広重の「山+S字」構図


 
 広重の「山+S字」構図とは、当ページの作者が勝手に作った言葉で、歌川広重の風景画に多く現れる、「上部に山、その下にS字状に流れる水の流れ(川や海)」という構図である。
 
 発見のきっかけは、「諸国六十余州名所図会」に含まれる次の2つの絵の構図が非常に似通っていたことである。


駿河 美保の松原
出羽 最上川

 左の絵は、諸国六十余州名所図会の「駿河 美保の松原」、右は同じく「出羽 最上川 月山遠望」である。左の絵では、上部に富士山が配置され、その下に駿河湾が広がるが、それが美保の松原で区切られてS字を構成している。右の絵では、上部に月山が配置され、その下には最上川がS字状に蛇行する。

 この2つだけなら、単なる偶然かも知れないが、他にも似たような構図のものは多く見つけることができる。たとえば次の絵を見て欲しい。

四ツ木通用水引ふね
南品川鮫洲海岸
 
 左は、「名所江戸百景」の「四ツ木通用水引ふね」、右は同じく「南品川鮫洲海岸」である。左の絵は、何もいうことはないこの構図の典型である。山は筑波山らしい。右は、川ではなく海であるが、海苔ひびによって変わった海の色の境目が見事にS字を構成している。ついでに、遠景の同じく筑波山にかかる雁の群もまたS字を描いている。
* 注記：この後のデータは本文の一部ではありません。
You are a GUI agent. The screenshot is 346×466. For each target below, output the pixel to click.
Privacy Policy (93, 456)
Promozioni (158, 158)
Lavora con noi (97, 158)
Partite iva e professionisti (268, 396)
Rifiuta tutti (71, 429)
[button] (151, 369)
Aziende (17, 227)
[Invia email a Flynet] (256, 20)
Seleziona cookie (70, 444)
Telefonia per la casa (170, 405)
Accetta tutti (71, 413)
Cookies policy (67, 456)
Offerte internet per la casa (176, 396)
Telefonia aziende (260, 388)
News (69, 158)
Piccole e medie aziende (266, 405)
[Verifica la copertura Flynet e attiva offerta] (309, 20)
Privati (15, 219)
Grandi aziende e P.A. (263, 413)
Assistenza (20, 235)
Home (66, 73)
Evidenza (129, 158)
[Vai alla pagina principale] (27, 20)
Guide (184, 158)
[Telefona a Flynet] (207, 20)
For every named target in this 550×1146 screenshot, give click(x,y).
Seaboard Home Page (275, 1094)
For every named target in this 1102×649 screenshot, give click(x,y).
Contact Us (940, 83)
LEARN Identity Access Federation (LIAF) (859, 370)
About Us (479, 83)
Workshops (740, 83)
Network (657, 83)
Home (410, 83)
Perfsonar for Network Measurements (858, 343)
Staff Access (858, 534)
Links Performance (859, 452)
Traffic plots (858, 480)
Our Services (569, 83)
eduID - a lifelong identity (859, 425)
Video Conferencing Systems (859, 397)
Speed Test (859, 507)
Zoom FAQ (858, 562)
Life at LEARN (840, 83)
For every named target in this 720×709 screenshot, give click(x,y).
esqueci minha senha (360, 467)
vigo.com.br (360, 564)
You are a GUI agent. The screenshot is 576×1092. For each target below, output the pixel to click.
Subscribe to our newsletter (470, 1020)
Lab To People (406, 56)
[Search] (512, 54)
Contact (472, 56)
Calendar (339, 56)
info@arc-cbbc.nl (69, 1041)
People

 以上は、基本的な「山+S字」構図だが、他にも「山+C字構図」とか、「山無し+S字」などの変形構図も多数存在する。絵画の構図としては、専門家ではないが、「山から川が流れてくる」自然さと、S字による画面上での動きを表現することができる、と言うことができる。「諸国六十余州名所図会」の絵の中には、広重が一度も訪れたことのない場所のものも多く含まれているらしい。そうした行ったことがない場所を書くのに、書き慣れた構図が多用された、ということができるのではないか。また、絵画とは直接関係ないが、いわゆる風水説でいう「蔵風得水」型の地形では、北に高い山、その南に広がる平野、平野の真ん中を流れる川、東西にも山、南は小高い丘、ということになる。(ソウルや奈良、京都などアジアの都にはこの地形が多い)広重の「山+S字」構図は、画面上部を北と仮定すれば(必ずしもそうではないが)、ある意味でこの蔵風得水型地形を無意識に描いている、とも言える。

追記:2001年8月21日

上掲の絵のうち、「四ツ木通用水引ふね」に登場する用水=曳舟川は、元々「亀有上水」という水道だったらしい。それが単なる用水路に格下げになったのは、偶然だがまさに「風水説」のせいらしい。振り袖火事などの大火が多発した江戸時代に、その原因が上水のせいにされたのである。つまり、こうした上水が大地を分断した結果、大地の気脈(エネルギー)が弱くなり、風をコントロールする力が弱まったため、火事が多く起きるようになったというのである。(当ページ作者は風水説の紹介をしているが、個人的には風水説は迷信以外の何ものでもないと思っている。)